◆ EXERCISE INSTRUCTIONS ◆
Copy the lens advice thread starting at "So, I think" and ending at "and a budget.", renaming every "budget" to "price range".

◆ SOURCE TEXT ◆
I will be primarily looking to do landscape photography with nature shots of fungi and woodland/forests. I'm interested in low light and long exposure. Also interested in coastal and wave shots.

Can people please give advice on what types of lenses I'll need to look at getting? How many, ideal specs and even some specific model recommendations would be appreciated.

Thanks
 
Hi Joe, welcome to the forum, enjoy :welcome:

I shoot Fuji so I can't help with Sony gear. But there are some very knowledgeable Sony users here and I am quite sure they will offer sound advice.
:fuji:
 
Hi and welcome Joe.

The world is your oyster Joe :D as there is a wide selection of primes including f1.2, f1.4, f1.8 and f2.5/2.8 and variable aperture, f2.8 and f4 zooms.

So, I think the questions are do you want primes or zooms, a one lens do it all or maybe two or three lenses, and what focal lengths interest you? For example one possible combination could be 24-70mm f2.8, 35mm f1.8 and 90mm f2.8 macro?

And then there's the budget. How much are you willing to spend?
 
Hi Joe, And welcome aboard TP, looking forward to hearing from you and maybe seeing some of your images on the various forums. "Enjoy"
 
I think really you need to decide on a shooting and focal length/s style..... Then look into lenses and a budget.

I guess I shoot mainly landscape type sunrise/set scenes, night skies and woodland but I very rarely shoot wide at all and when I do it's a reasonably narrow 24mm :ROFLMAO: Other people's most used is a 16-35mm which isn't for me at all.

It's all a little bit personal initially :)
 
I'd take a slightly different approach since you don't yet appear to know what you want. Tamron make a 28-200 that has a good reputation and isn't tremendously expensive, so I'd give that a try & see what focal lengths you found were most commonly used. You would probably also want the 90mm macro already mentioned.
 
Hi all, thank you for your feedback. Many of your responses opened up plenty more questions I needed to ask myself. I feel they sent me down a necessary rabbit hole and I've been researching all day.
I'll leave it at that for now as I have some deliberating to do. I'll certainly be back on here once I've made some decisions or hit some road blocks.

◆ INFORMATION GIVEN ◆
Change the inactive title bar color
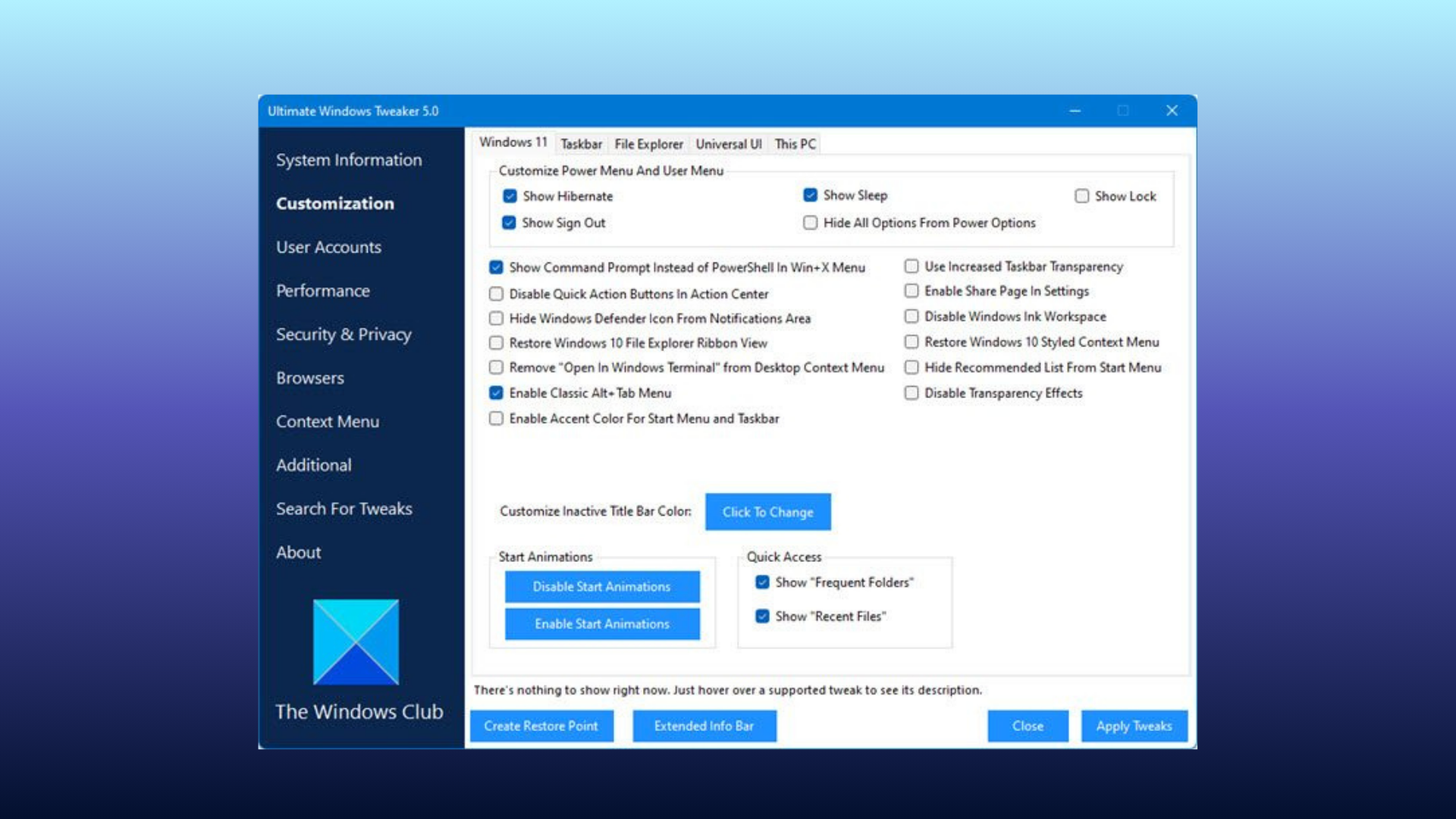The height and width of the screenshot is (819, 1456). pos(767,512)
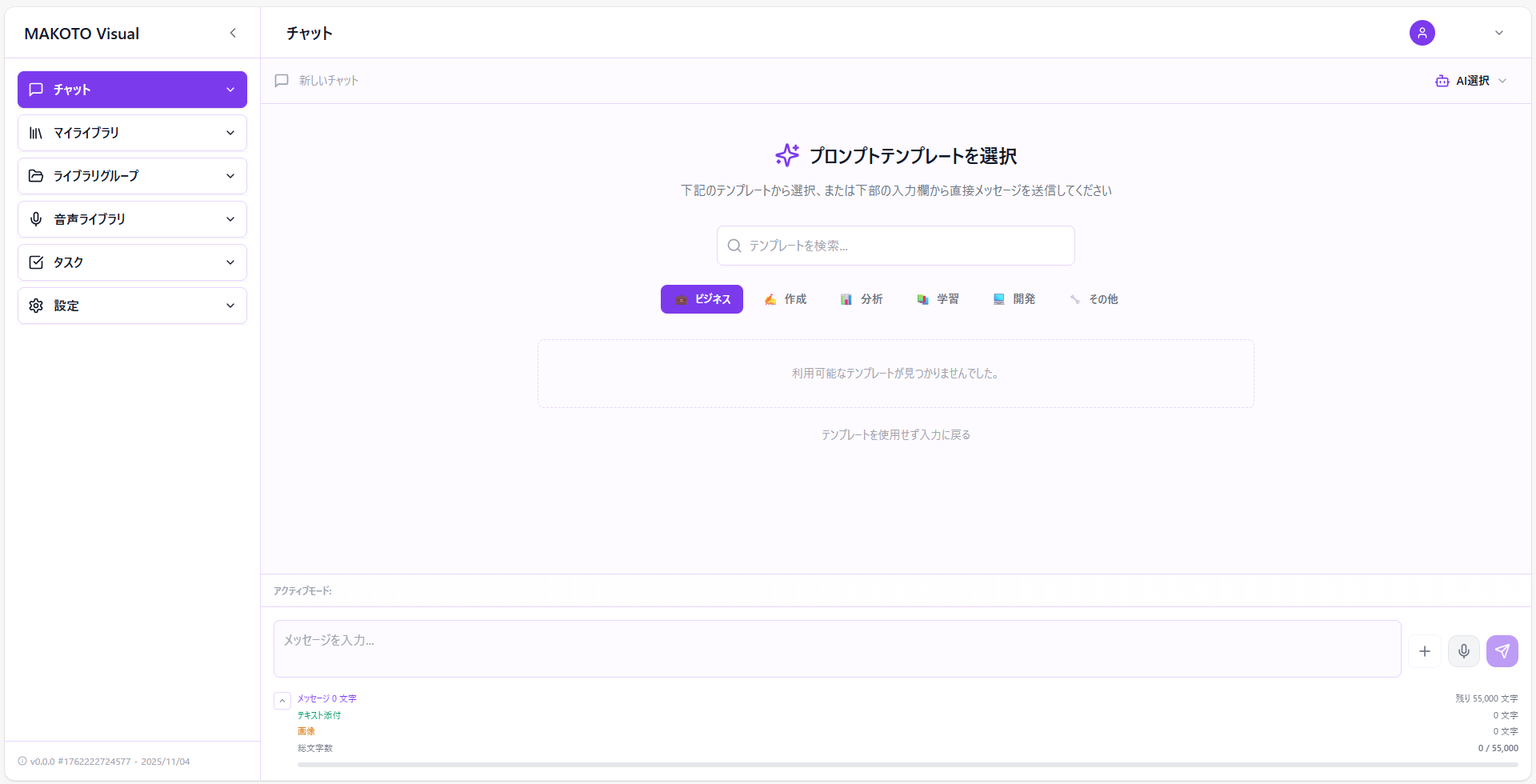Click the send message button
Screen dimensions: 1536x784
click(x=1502, y=650)
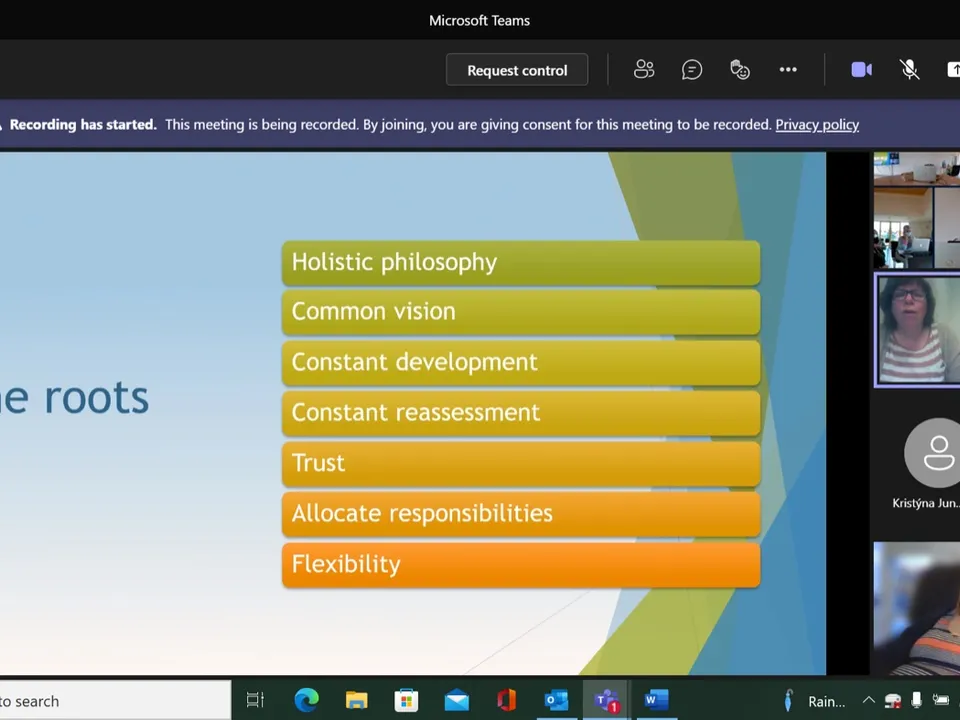This screenshot has width=960, height=720.
Task: Open the reactions raise hand icon
Action: (x=740, y=69)
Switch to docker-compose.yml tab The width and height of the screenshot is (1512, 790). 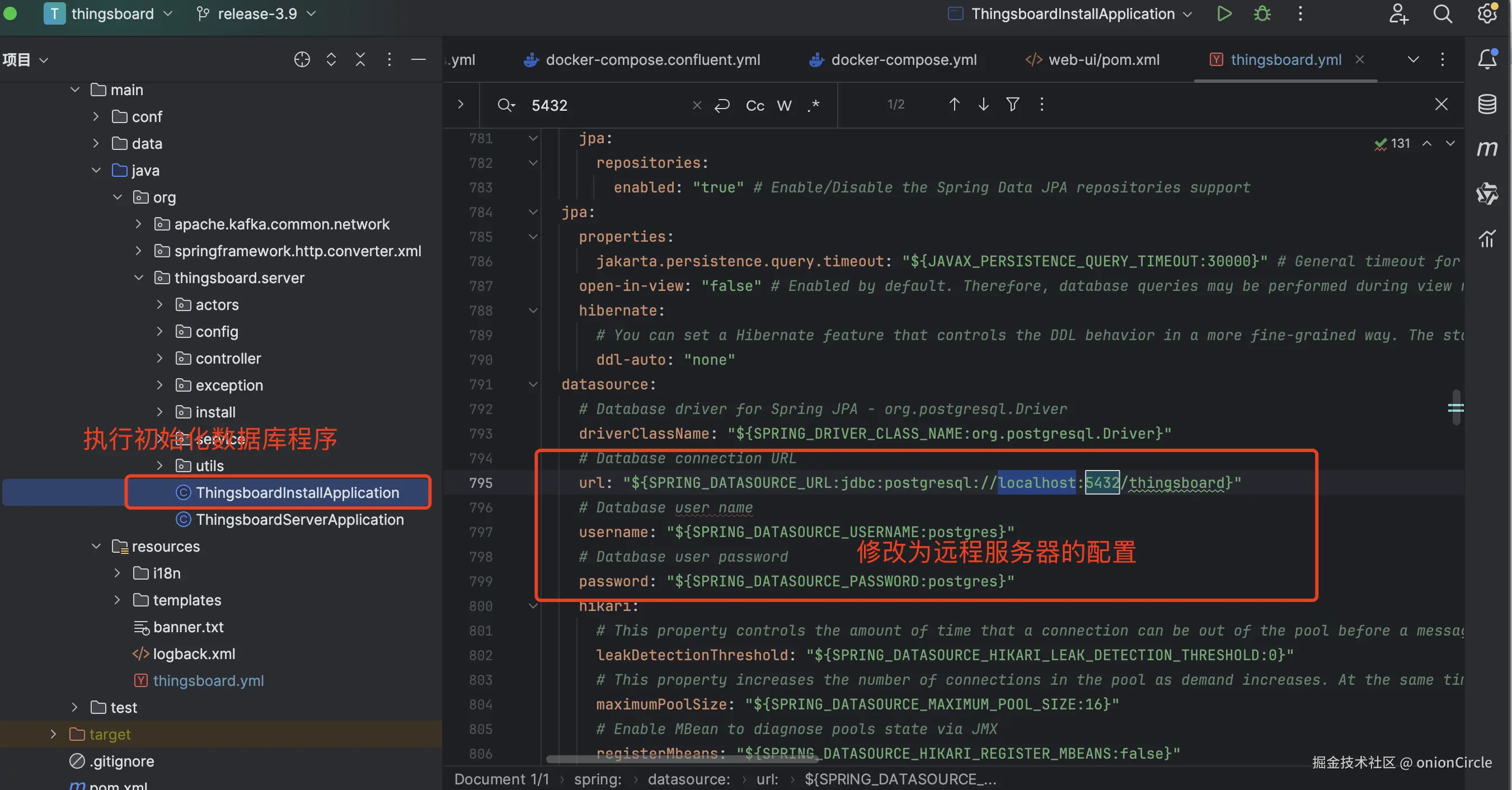pyautogui.click(x=903, y=60)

◆ TASK ANSWER ◆
So, I think the questions are do you want primes or zooms, a one lens do it all or maybe two or three lenses, and what focal lengths interest you? For example one possible combination could be 24-70mm f2.8, 35mm f1.8 and 90mm f2.8 macro?

And then there's the price range. How much are you willing to spend?
 
Hi Joe, And welcome aboard TP, looking forward to hearing from you and maybe seeing some of your images on the various forums. "Enjoy"
 
I think really you need to decide on a shooting and focal length/s style..... Then look into lenses and a price range.